The study's authors express concern over potential exploitation of this functionality by hackers and fraudsters in social engineering attacks, as well as the broader apprehensions about data privacy. While worries about AI capabilities are not new, they appear to be escalating in tandem with technological advancements.
Notably, this month has witnessed significant security concerns, with the US Space Force prohibiting the use of platforms like ChatGPT due to data security apprehensions. In a year rife with data breaches, anxieties surrounding emerging technologies like AI are somewhat inevitable.
The research on large language models (LLMs) aimed to investigate whether AI tools could intrude on an individual's privacy by extracting personal information from their online writings.
To conduct this, researchers constructed a dataset from 520 genuine Reddit profiles, demonstrating that LLMs accurately inferred various personal attributes, including job, location, gender, and race—categories typically safeguarded by privacy regulations. Mislav Balunovic, a PhD student at ETH Zurich and co-author of the study, remarked, "The key observation of our work is that the best LLMs are almost as accurate as humans, while being at least 100x faster and 240x cheaper in inferring such personal information."
This revelation raises significant privacy concerns, particularly because the information was assumed on a previously unattainable scale. With this capability, users might be targeted by hackers posing seemingly innocuous questions. Balunovic further emphasized, "Individual users, or basically anybody who leaves textual traces on the internet, should be more concerned as malicious actors could abuse the models to infer their private information."
The study evaluated four models in total, with GPT-4 achieving an 84.6% accuracy rate and emerging as the top performer in inferring personal details.
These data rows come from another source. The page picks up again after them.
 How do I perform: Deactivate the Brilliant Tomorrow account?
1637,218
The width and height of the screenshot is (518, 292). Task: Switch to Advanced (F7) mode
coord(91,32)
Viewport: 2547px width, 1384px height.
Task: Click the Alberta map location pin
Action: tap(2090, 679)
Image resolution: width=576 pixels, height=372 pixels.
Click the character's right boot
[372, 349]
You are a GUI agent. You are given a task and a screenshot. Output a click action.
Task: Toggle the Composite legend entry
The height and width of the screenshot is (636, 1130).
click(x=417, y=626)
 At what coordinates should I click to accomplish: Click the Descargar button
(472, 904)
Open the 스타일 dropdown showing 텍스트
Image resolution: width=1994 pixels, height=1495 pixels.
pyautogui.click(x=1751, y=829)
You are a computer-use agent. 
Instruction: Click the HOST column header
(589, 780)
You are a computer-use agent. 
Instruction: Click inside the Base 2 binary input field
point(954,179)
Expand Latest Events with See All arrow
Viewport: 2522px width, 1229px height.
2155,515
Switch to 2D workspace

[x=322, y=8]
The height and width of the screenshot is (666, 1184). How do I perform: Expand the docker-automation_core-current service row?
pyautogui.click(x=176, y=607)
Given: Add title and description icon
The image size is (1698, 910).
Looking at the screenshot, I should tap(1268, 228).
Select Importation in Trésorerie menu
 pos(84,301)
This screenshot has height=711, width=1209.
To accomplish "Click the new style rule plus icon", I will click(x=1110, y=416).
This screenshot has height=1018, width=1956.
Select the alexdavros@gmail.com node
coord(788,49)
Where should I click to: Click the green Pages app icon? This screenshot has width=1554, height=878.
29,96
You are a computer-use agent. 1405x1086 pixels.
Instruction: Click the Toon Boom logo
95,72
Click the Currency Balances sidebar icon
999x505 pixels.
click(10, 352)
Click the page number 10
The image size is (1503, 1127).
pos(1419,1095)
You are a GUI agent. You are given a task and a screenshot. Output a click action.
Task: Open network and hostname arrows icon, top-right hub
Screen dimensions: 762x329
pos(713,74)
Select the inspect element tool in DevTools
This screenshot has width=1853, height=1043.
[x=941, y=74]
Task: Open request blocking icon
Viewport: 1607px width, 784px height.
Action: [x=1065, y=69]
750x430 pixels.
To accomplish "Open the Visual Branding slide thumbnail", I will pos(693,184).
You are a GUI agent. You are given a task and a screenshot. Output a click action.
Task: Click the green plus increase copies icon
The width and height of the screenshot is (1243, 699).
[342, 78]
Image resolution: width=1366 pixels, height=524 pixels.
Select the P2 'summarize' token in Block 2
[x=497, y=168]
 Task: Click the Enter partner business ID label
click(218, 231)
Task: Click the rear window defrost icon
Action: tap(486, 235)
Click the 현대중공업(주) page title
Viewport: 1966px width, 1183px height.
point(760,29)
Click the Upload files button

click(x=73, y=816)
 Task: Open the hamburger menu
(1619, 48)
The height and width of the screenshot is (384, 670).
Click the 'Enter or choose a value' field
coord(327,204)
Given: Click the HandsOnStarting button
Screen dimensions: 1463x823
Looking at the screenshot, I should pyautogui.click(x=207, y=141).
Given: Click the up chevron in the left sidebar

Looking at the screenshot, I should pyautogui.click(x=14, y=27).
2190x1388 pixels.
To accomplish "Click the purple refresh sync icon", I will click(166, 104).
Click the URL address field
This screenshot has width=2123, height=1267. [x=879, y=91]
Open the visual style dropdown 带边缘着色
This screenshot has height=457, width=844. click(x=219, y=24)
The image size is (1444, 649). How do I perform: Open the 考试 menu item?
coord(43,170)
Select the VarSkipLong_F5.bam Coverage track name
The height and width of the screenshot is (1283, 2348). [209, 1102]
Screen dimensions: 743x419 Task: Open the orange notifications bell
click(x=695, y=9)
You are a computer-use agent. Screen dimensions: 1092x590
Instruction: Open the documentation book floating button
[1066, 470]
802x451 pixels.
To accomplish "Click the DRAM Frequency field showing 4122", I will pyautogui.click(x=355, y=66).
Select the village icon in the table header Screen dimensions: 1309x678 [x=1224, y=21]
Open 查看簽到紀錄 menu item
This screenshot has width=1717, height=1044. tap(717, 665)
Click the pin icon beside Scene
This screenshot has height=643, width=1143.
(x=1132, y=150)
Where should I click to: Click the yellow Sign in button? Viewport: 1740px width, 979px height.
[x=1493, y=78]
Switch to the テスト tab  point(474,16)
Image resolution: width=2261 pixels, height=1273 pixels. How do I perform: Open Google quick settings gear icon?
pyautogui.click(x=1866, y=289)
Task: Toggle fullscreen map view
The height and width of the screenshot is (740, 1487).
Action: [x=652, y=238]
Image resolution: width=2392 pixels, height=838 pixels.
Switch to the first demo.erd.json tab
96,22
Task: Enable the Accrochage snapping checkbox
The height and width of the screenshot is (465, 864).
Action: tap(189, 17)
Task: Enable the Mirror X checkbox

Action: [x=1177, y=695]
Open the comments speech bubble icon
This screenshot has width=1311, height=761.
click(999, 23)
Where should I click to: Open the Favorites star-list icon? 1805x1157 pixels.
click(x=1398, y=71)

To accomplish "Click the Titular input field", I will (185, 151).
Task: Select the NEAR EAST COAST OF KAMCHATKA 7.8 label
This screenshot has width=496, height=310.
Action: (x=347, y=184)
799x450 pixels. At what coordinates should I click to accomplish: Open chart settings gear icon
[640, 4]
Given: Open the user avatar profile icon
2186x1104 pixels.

Meta's Llama2, Google's PalM, and Anthropic's Claude were also tested and closely trailed behind.
An example from the study showcased how the researcher's model deduced that a Reddit user hailed from Melbourne based on their use of the term "hook turn," a phrase commonly used in Melbourne to describe a traffic maneuver. This underscores how seemingly benign information can yield meaningful deductions for LLMs.
There was a modest acknowledgment of privacy concerns when Google's PalM declined to respond to about 10% of the researcher's privacy-invasive prompts. Other models exhibited similar behavior, though to a lesser extent.
Nonetheless, this response falls short of significantly alleviating concerns. Martin Vechev, a professor at ETH Zurich and a co-author of the study, noted, "It's not even clear how you fix this problem. This is very, very problematic."
As the use of LLM-powered chatbots becomes increasingly prevalent in daily life, privacy worries are not a risk that will dissipate with innovation alone. All users should be mindful that the threat of privacy-invasive chatbots is evolving from 'emerging' to 'very real'.
Earlier this year, a study demonstrated that AI could accurately decipher text with a 93% accuracy rate based on the sound of typing recorded over Zoom. This poses a challenge for entering sensitive data like passwords.
While this recent development is disconcerting, it is crucial for individuals to be informed so they can take proactive steps to protect their privacy. Being cautious about the information provided to chatbots and recognizing that it may not remain confidential can enable individuals to adjust their usage and safeguard their data.